Dello stesso avviso anche l’Assessore alla Cultura, Annalisa Rabitti: «La cultura è incontro e partecipazione» e la scelta di ospitare a Palazzo da Mosto sei giovani artisti è la necessità di dare voce anche a chi, negli scorsi mesi meno che mai, ha avuto voce – ovvero i giovani artisti – rimarca Guadagnini.
Sarebbe stato troppo facile, infatti – nonché forse troppo dispendioso in questi tempi complessi – invitare un big della fotografia che non avrebbe di certo bisogno di ulteriore popolarità.
True Fictions a Palazzo Magnani
Le opere dalla mostra curata da Guadagnini vengono da collezioni museali e private italiane e sono circa un centinaio di autori che vanno dagli anni ’70 ad oggi e che comprendono nomi come Jeff Wall, Cindy Sherman, James Casebere, Sandy Skoglund, Yasumasa Morimura, Laurie Simmons, Erwin Olaf, David Lachapelle, Nic Nicosia, Emily Allchurch, Joan Fontcuberta, Julia Fullerton Batten, Paolo Ventura, Lori Nix, Miwa Yanagi, Alison Jackson, Jung Yeondoo, Jiang Pengyi, fino ad arrivare ad autori raramente esposti in Italia come Bernard Faucon, Eileen Cowin, Bruce Charlesworth, David Levinthal.
Ma qual é il messaggio di “True Fictions”? Secondo il curatore si riassume con una domanda che arriva indugiando lo sguardo in questi esempi di “Staged Photography”: Che cosa sto guardando? Realtà o finzione? O una immagine vera, accaduta, un frammento di realtà trasposta su carta o un’illusione?
“La staged photography, negli anni, è diventata il mezzo privilegiato per inventare realtà parallele, menzogne credibili, mondi fantastici. É stata una rivelazione e una rivoluzione negli anni Ottanta ed è diventata un vero e proprio genere negli anni Duemila, quando Photoshop e l’elaborazione digitale hanno trasformato la natura della fotografia. Però poche sono state le mostre nel mondo, e nessuna in Italia, che abbiano provato a definire criticamente questo campo così vasto e così affascinante: questa mostra raccoglie dunque opere straordinariamente affascinanti, inquietanti e divertenti, che parlano di noi fingendo di parlare d’altro, ed è anche un’occasione di studio per inquadrare storicamente questo fenomeno”, scrive il curatore.
Non è un caso, infatti, che il tema dell’ormai storica manifestazione di Reggio Emilia che, ogni anno a maggio, indaga un tema differente relativo alle immagini, in questo 2020 sarebbe stata la “Fantasia”.

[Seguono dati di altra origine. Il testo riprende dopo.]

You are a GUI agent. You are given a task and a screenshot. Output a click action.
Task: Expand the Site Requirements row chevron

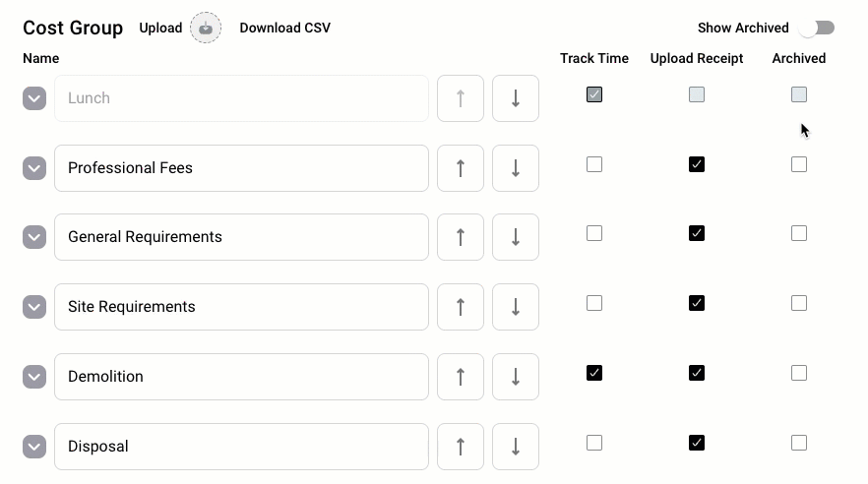[34, 307]
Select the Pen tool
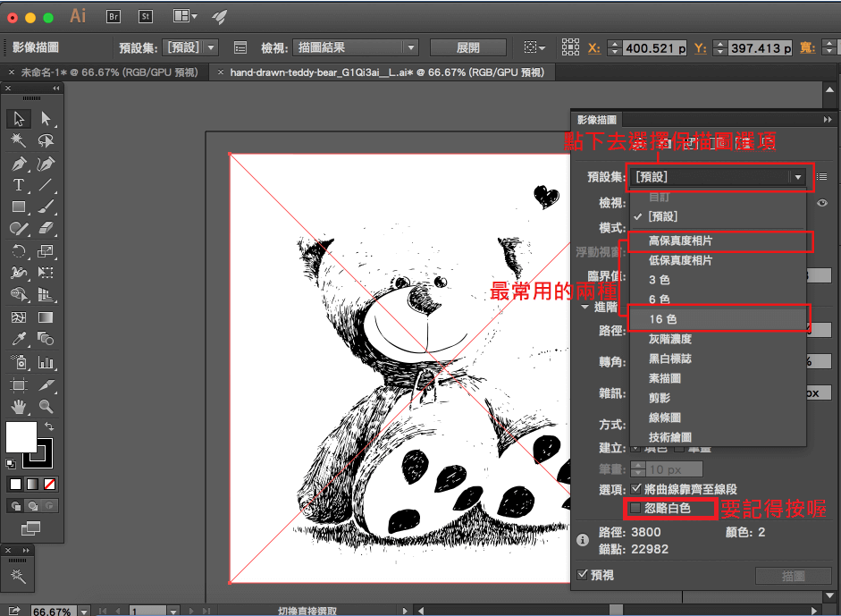 [x=18, y=164]
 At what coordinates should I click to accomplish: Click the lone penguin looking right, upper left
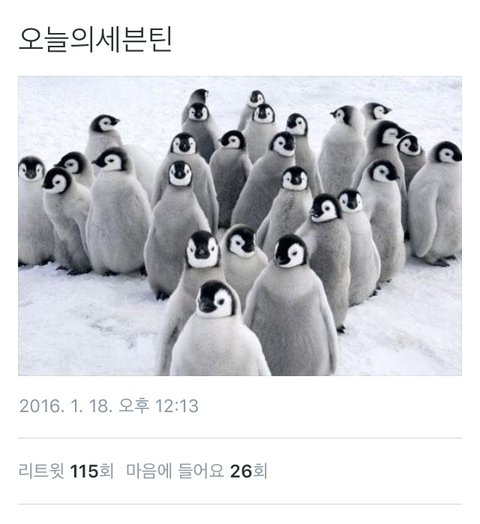coord(106,134)
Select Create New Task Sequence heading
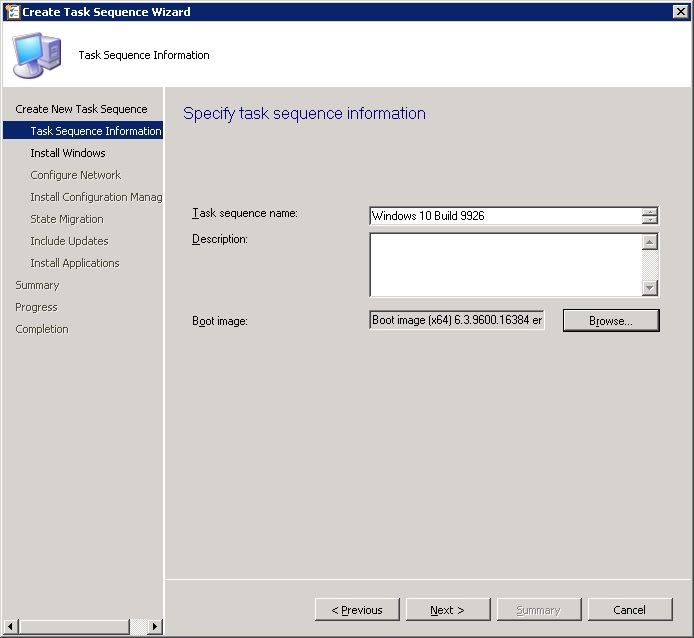The height and width of the screenshot is (638, 694). pyautogui.click(x=81, y=109)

E così, in scena, risaltano i travestimenti e i set di Cindy Sherman e Nic Nicosia, giusto per fare due esempi opposti: differenti nella inquadratura, nelle identità e nel messaggio, ma simili nella necessità di costruire un palcoscenico di rappresentazione, di manipolazione, come avviene nelle immagini fantastiche di Paolo Ventura, che ci fanno tornare indietro nel tempo in epoche che non abbiamo vissuto (quelle della chiamata alle armi durante la Seconda Guerra) viste proprio attraverso una narrazione a metà tra l’idea della street photography e il teatro dei piccoli.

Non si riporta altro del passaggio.